A few years ago I wrote on the struggle, I had while dating a boy trapped inside of a man’s body. He was addicted to pornography and I knew this even before I had proof. I was not saved at the time so I responded as a girl outside of grace would; I tried to become the girl he had in his head. When I was saved, I was able to forgive him. I was able to see how I responded wrongly in the situation. I was able to repent. You can read about this in-depth here: Breakthrough. My response to his problem was very wrong, and I am wondering if women in Church are doing a similar thing?
As I survey the wide landscape that makes up the body of Christ, I see many responses to beauty. I walk into a church building at times and feel no different to the cocktail I used to be. Men’s hearts are dark. I also know that I have used my beauty to sinfully captivate attention. Women’s hearts are dark. Thus, we reach a conundrum. How do we as women, become the crown of creation, as God intended, without the nature of sin taking this gift and warping it?
We can’t.
There is no way that we can walk in who we were created to be without the restorative nature of Christ redeeming us daily. Without redemption, we only have the ability to use our form for evil. I emphatically believe that there is a physical response to an inward reality, and women who are struggling with worth, self-esteem and the idea of love are always responding outwardly. This outward expression is one I stumbled into not in a healthy discussion surrounded by fellow believers, but at beauty school. A radical phenomenon happens when a woman has a fight with her significant other, instead dealing with her relationship, she would overhaul her hair. This was always so illogical to me, it made no sense to fight an inward battle with an outside appeal to beauty.

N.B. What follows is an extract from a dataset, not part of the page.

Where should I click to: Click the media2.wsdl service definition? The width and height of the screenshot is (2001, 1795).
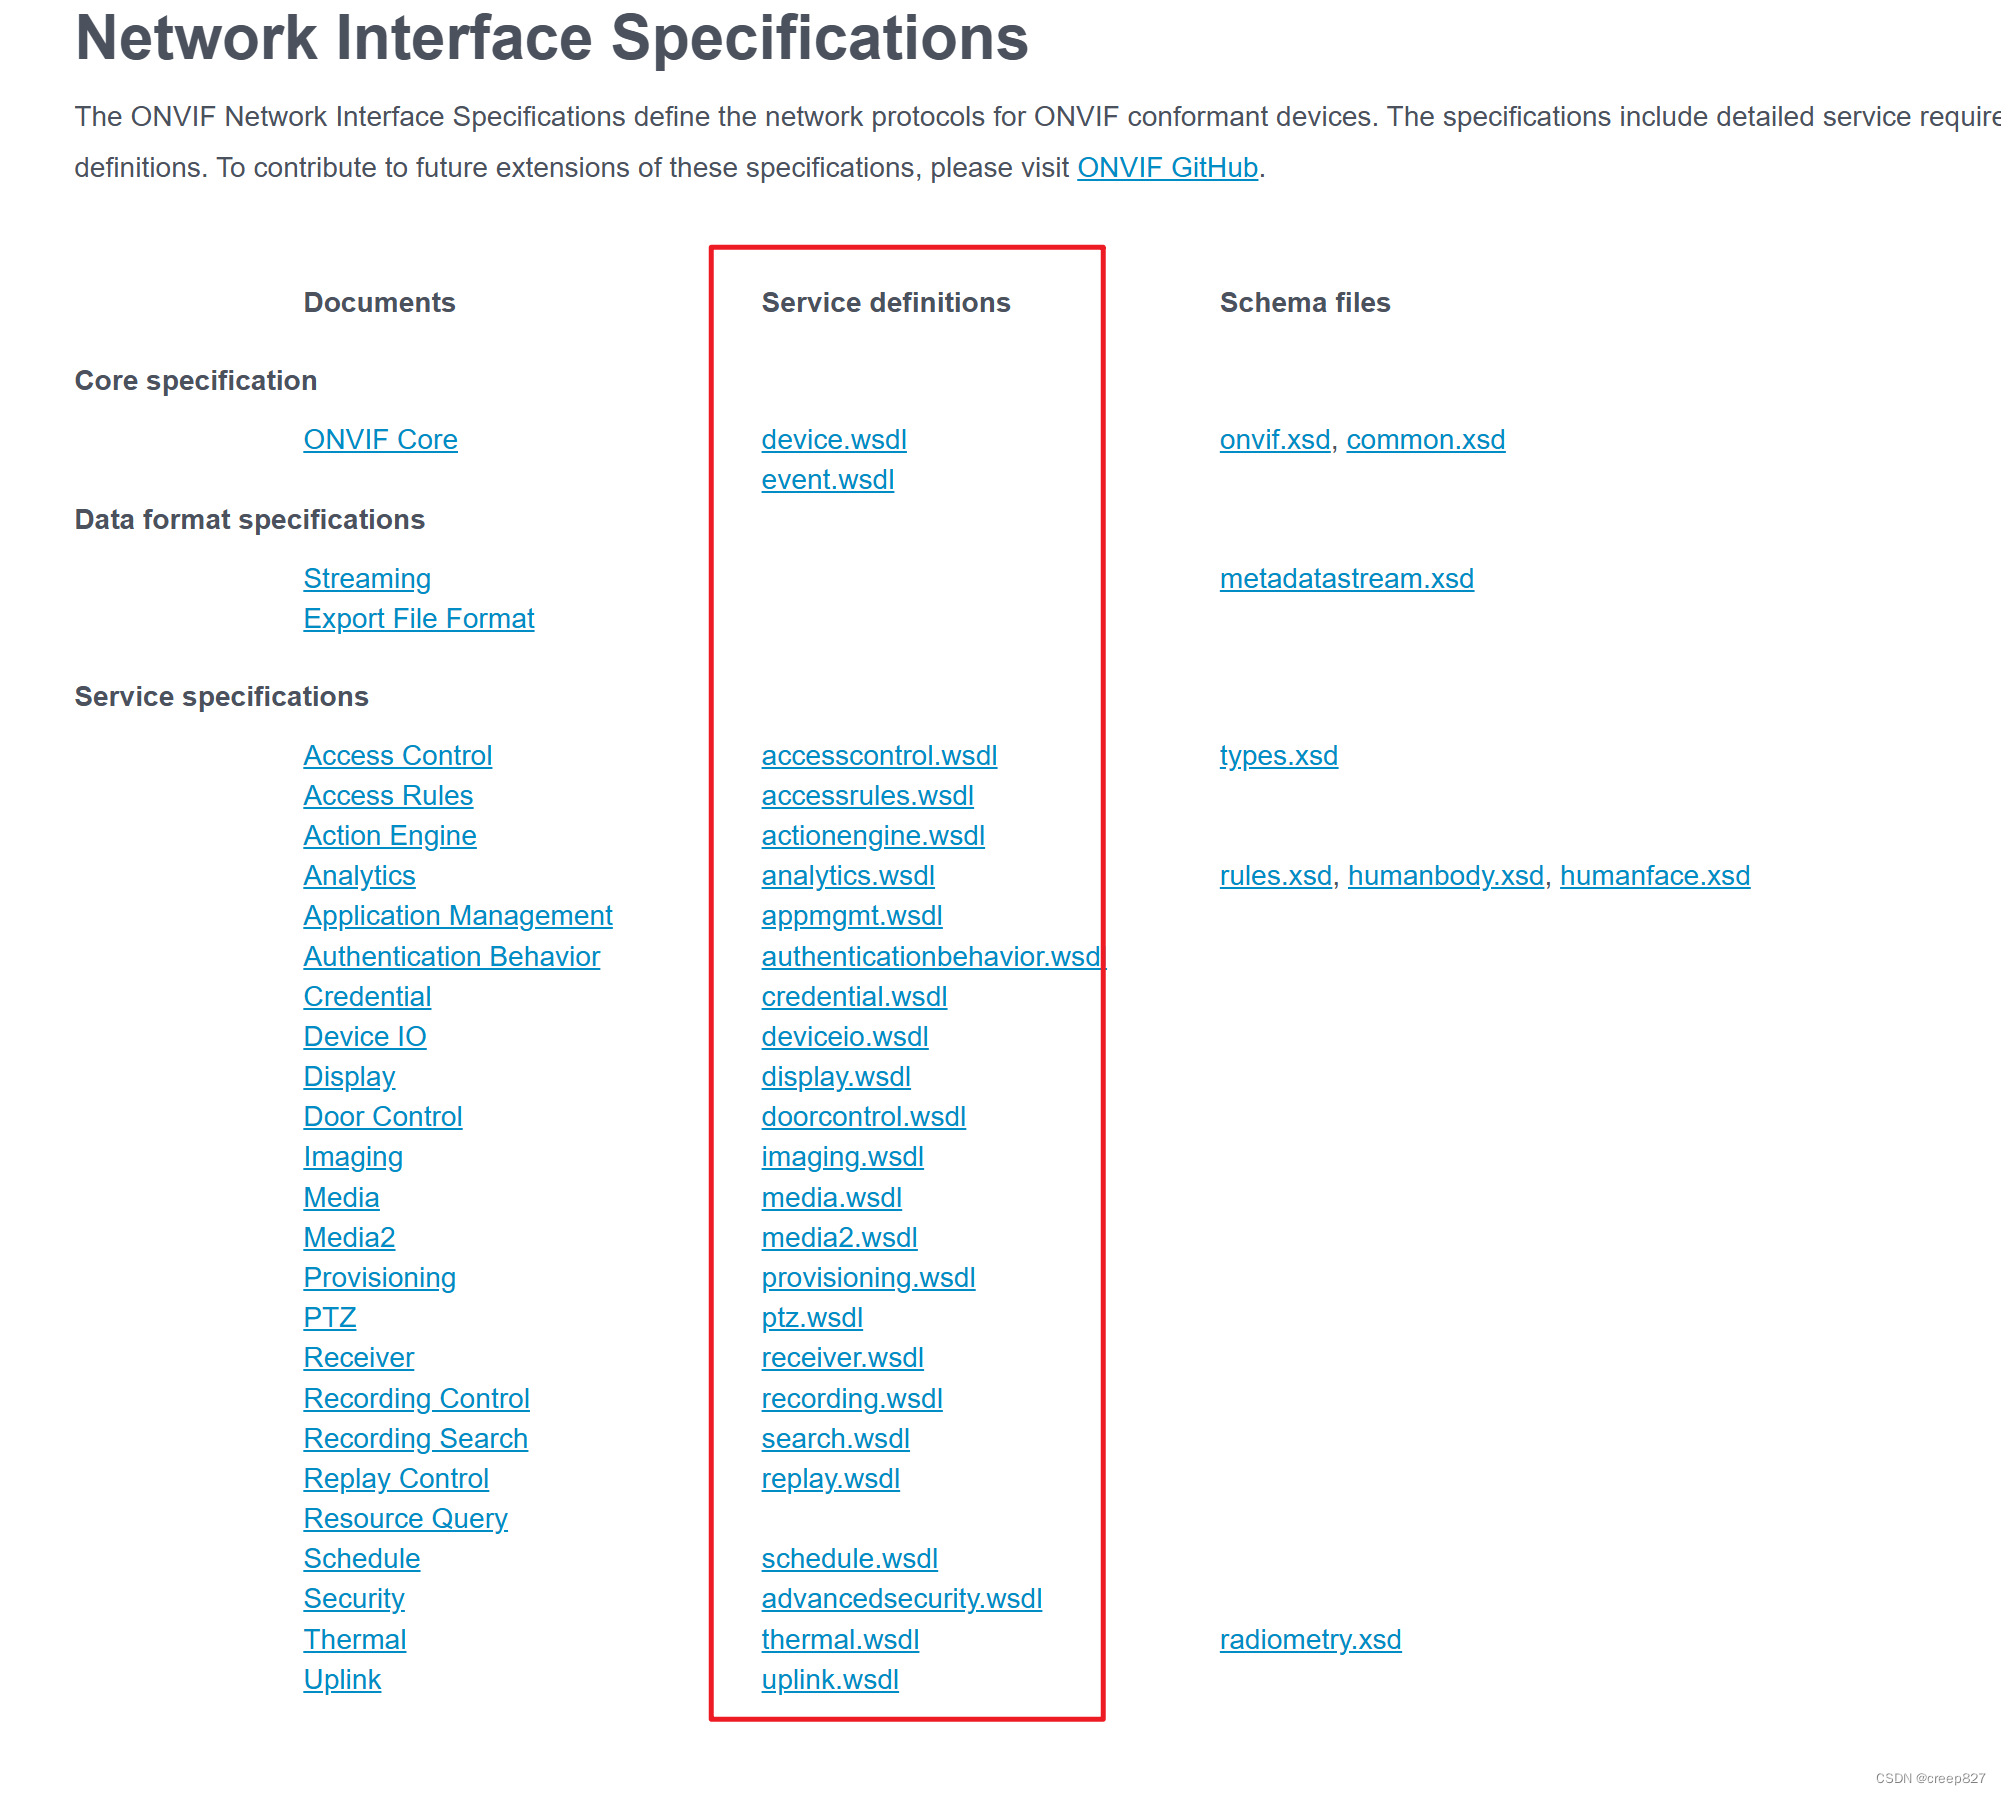[x=840, y=1237]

I think that this is similar to what the Church has done to the idea of beauty. Instead of dealing with the real issue, we are making women who are down, inside and out, only feel worse. This is not love, this is shame. I grew up in a “church” where it was never ok, to be beautiful on the outside. We were taught that outward beauty caused a man to stumble and it was our responsibility to dress “appropriately”. There is a huge off-kilter message among churches. The idea that we as women want to be dumpy, or that we are trying to be “loose” is absurd. I would say that there is a perfectly good reason that women have responded in the ways they have. No matter what we wear, there is a judgment that goes with it. If we are trying to be conservative, we are deemed “let go”, if we are dressing modernly, we are now sluts.
The only way I see any remedy to this situation is a cry for grace. Gentlemen, you have asked us that we give you grace in your journey, so I beg that you do the same. As we seek to worship the One who gave us our form, we ask that you pray for us along this journey. Instead of telling us what we should or should not wear, how about you help us work out our salvation with fear and trembling? Ladies, I think that this discussion should continue, I think that your motives should be questioned and I think that our hearts are never pure, so would you do the same? Seek to worship and honor Christ in all that you do, including what you wear.